__Ação necessária 1__. Reproduza sem qualquer alteração as linhas das entradas, desde a que contém "Describe the element at coordinates (37, 210)" até à que contém "coordinates (55, 96).", incluindo ambas.

__Excerto fornecido__.
Sobre o legado do homem que pôs o pequeno território do sul da China no mapa, Ricardo Pinto diz que apesar de este não ter inventado o jogo na cidade, que existe desde o século XIX, conseguiu olhar para Macau nos anos 60 do século passado, e ver uma oportunidade. “Criou, primeiro, a capital do jogo asiática e depois a capital do jogo mundial”, relembra.

O mesmo acrescenta que Stanley percebeu ainda que Macau se podia desenvolver muito mais “se as receitas do jogo pudessem crescer de uma maneira exponencial”.

“Percebe como fazer isso, ligando Macau a Hong Kong e depois fazendo a defesa da abertura à China. Não quis que a abertura internacional acontecesse, depois tentou que fosse apenas mais uma concessão, mas a verdade é que acabaram por ser três, e hoje são seis pelo advento das subconcessões”, relata.

Um homem excecional que não se fechou ao mundo

Amigo pessoal de Stanley Ho, o presidente da Associação de Advogados de Macau (AAM), Jorge Neto Valente, não hesita em dizer que se tratava de “um homem excecional”.

__Ação necessária 2__. Retome o texto sobre Stanley Ho e o jogo em Macau a partir da última frase apresentada, dando-lhe continuidade.

[Dados recolhidos]
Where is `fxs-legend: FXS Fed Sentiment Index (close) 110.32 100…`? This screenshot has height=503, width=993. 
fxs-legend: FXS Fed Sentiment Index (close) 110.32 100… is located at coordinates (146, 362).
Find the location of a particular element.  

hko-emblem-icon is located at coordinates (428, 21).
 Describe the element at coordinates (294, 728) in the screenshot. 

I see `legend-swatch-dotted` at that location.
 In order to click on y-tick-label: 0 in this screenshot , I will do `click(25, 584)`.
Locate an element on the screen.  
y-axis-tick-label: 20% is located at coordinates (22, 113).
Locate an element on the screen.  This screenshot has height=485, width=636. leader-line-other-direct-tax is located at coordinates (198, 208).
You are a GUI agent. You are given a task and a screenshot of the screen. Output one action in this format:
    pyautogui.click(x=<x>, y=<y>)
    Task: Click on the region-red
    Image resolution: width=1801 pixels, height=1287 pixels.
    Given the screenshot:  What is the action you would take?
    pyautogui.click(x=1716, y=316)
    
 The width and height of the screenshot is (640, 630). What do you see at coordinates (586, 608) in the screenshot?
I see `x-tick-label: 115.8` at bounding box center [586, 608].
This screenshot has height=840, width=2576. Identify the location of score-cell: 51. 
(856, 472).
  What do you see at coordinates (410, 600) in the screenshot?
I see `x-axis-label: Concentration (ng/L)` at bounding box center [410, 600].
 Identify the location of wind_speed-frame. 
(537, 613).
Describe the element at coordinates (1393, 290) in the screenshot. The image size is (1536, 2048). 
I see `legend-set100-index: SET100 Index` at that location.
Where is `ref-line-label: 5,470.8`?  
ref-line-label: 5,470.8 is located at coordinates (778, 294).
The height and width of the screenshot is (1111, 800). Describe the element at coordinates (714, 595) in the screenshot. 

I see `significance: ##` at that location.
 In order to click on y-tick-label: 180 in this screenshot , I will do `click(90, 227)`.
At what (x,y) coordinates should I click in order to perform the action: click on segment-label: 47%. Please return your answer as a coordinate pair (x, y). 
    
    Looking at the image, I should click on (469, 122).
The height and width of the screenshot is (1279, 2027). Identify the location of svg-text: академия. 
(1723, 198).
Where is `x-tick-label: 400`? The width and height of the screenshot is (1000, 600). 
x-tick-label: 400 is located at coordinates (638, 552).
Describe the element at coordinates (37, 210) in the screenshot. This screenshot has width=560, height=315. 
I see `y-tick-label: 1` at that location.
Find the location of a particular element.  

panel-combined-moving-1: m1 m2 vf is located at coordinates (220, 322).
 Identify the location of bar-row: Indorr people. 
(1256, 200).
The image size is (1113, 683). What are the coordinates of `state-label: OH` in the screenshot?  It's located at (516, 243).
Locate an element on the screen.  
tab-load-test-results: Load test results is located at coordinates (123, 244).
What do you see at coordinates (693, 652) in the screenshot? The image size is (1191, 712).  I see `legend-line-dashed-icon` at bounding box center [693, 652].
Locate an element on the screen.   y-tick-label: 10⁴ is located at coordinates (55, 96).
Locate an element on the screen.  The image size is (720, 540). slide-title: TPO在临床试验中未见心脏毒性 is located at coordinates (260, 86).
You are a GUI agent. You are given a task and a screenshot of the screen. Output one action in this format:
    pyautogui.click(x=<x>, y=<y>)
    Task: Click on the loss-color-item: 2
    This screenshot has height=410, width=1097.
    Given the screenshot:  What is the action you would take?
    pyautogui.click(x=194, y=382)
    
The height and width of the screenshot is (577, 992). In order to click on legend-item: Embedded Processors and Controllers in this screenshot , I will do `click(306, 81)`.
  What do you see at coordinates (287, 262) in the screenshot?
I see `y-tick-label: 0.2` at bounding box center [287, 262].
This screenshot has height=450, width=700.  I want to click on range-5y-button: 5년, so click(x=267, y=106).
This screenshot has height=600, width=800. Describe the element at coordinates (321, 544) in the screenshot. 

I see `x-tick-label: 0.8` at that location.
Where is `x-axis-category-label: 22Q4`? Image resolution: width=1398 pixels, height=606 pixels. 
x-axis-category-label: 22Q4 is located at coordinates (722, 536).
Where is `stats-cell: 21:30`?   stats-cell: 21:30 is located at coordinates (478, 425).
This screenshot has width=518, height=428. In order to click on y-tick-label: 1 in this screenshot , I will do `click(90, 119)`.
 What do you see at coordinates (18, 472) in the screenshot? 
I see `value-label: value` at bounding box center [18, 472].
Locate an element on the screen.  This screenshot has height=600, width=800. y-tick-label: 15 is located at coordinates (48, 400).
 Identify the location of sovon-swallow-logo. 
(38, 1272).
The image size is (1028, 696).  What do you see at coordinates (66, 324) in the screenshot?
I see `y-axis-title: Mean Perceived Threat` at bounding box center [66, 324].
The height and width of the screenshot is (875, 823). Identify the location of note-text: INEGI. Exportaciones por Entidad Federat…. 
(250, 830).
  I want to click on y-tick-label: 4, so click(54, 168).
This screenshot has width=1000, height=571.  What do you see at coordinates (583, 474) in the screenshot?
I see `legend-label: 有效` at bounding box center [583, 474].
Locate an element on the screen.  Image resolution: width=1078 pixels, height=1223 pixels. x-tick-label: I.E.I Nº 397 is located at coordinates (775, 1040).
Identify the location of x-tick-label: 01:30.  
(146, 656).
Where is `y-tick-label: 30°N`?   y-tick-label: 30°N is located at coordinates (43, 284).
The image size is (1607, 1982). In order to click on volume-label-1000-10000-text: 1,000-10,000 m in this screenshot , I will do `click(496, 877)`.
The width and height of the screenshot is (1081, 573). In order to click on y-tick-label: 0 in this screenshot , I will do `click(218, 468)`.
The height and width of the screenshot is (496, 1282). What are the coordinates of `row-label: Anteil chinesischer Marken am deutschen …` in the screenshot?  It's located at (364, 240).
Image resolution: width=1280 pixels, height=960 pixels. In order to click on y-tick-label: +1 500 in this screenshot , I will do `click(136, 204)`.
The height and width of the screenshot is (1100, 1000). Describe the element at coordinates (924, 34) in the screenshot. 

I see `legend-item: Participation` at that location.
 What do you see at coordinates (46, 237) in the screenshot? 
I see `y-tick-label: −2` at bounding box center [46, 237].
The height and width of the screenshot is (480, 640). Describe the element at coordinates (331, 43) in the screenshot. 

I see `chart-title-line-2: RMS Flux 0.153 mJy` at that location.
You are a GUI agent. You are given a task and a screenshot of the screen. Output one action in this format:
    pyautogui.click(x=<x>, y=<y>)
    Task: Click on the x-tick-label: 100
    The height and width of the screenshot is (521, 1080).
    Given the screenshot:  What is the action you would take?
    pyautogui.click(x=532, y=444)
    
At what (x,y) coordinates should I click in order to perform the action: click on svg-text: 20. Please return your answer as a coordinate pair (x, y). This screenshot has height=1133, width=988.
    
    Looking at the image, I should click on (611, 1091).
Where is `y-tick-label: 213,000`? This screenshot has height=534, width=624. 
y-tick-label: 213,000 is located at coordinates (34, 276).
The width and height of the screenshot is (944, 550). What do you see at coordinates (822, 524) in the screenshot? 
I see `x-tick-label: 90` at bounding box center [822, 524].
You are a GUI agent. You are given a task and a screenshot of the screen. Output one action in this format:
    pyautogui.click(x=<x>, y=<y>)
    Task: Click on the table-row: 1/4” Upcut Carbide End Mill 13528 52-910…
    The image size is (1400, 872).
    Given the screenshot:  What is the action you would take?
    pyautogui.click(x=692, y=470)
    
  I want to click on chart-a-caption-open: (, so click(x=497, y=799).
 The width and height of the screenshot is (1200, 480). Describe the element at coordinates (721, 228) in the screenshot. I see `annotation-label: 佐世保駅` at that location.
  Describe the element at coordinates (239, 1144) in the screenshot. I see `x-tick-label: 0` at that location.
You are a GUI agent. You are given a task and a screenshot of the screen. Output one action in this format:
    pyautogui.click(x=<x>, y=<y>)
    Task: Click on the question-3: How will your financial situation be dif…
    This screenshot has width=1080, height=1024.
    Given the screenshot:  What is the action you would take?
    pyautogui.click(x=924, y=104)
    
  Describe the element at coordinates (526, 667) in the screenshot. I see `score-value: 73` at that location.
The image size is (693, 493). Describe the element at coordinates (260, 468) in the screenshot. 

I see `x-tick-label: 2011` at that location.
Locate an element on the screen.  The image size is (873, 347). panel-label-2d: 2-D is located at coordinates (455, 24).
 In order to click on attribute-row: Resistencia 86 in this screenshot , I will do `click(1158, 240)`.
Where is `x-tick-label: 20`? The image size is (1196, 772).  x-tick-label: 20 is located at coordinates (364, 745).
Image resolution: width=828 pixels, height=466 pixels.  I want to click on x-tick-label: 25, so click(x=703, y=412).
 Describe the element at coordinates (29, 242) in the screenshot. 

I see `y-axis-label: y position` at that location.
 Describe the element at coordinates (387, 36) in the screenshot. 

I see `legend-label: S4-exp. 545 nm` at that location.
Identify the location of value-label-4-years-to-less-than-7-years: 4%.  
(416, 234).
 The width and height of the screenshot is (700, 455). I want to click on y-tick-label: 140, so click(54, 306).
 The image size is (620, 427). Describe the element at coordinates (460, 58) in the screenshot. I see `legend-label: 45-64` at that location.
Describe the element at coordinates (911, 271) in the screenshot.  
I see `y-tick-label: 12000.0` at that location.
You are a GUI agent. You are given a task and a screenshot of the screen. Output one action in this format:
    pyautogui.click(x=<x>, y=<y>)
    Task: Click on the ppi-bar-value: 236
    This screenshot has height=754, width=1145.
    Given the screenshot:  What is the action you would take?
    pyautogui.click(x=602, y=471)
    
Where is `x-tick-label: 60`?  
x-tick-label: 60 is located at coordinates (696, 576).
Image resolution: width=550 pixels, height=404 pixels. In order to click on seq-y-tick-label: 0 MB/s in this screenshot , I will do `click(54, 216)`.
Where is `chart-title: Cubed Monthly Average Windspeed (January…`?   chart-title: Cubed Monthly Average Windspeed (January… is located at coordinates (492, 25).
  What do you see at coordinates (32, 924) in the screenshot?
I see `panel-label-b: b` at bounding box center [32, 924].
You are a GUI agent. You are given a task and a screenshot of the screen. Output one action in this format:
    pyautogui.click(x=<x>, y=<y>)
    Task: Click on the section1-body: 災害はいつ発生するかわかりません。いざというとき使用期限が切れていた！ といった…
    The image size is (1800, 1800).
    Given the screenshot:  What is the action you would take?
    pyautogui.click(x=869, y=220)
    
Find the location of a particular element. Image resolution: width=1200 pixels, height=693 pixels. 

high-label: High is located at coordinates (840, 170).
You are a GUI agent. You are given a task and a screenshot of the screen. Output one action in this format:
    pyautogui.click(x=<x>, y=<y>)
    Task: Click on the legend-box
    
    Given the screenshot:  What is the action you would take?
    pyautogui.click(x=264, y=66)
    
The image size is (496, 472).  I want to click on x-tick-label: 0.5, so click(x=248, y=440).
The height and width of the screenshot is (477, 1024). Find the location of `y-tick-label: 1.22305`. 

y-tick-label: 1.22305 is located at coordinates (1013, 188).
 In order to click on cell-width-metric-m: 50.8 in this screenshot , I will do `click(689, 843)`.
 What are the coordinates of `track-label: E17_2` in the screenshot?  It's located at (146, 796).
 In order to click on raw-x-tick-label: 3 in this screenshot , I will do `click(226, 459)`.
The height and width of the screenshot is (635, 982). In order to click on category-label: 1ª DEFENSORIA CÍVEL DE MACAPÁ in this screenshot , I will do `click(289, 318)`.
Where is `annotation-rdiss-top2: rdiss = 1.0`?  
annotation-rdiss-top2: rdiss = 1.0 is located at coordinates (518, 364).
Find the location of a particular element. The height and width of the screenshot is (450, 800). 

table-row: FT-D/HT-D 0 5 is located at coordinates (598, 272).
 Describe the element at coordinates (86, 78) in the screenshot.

__Área de resposta 1__.
Describe the element at coordinates (37, 210) in the screenshot. This screenshot has width=560, height=315. 
I see `y-tick-label: 1` at that location.
Find the location of a particular element.  

panel-combined-moving-1: m1 m2 vf is located at coordinates (220, 322).
 Identify the location of bar-row: Indorr people. 
(1256, 200).
The image size is (1113, 683). What are the coordinates of `state-label: OH` in the screenshot?  It's located at (516, 243).
Locate an element on the screen.  
tab-load-test-results: Load test results is located at coordinates (123, 244).
What do you see at coordinates (693, 652) in the screenshot? The image size is (1191, 712).  I see `legend-line-dashed-icon` at bounding box center [693, 652].
Locate an element on the screen.   y-tick-label: 10⁴ is located at coordinates (55, 96).

__Área de resposta 2__.
Acrescenta às qualidades de Ho o facto de ser “um homem muito inteligente, um homem multifacetado, um homem muito culto, um homem generoso, um homem simpático, um homem que criava empatia com as pessoas com que interagia”.

Neto Valente diz que foi acima de tudo um empreendedor. O que se fez e desfez em Macau, durante décadas, teve a sua impressão digital. “Não houve nenhum projeto em que não estivesse envolvido. Não era um homem que criasse riqueza apenas para si próprio. Ele queria transformar a sociedade e tinha visão. Tinha-o porque era culto e falava várias línguas. Não tinha uma visão estreita da realidade, ou só da sua cultura chinesa”, explica.

Tinha os valores ocidentais e era um homem que conhecia Portugal, onde investiu”, soma.

O advogado, há várias décadas no território que até 1999 foi administrado por Portugal, não tem dúvidas em catalogar o dono do casino Grande Lisboa como “um patriota em relação à China”, com quem “sempre teve boas relações”. “Foi muitas vezes ponte entre os interesses portugueses e chineses designadamente na política”, explica.

Era um homem ouvido por todos os governadores portugueses, que o auscultavam para saber a sua opinião. A ideia vigente era de que nada acontecia, na cidade do sul da China em que agora vivem quase 700 mil habitantes, sem a sua aprovação. Mas Stanley não sofria de soberba e não fazia gala desse poder que tanto era visível como invisível.

Era alguém a quem as pessoas recorriam e ouviam a opinião, mas ele não se gabava disso, nem das conversas nem dos conselhos que dava aos governadores”, explica o presidente da AAM.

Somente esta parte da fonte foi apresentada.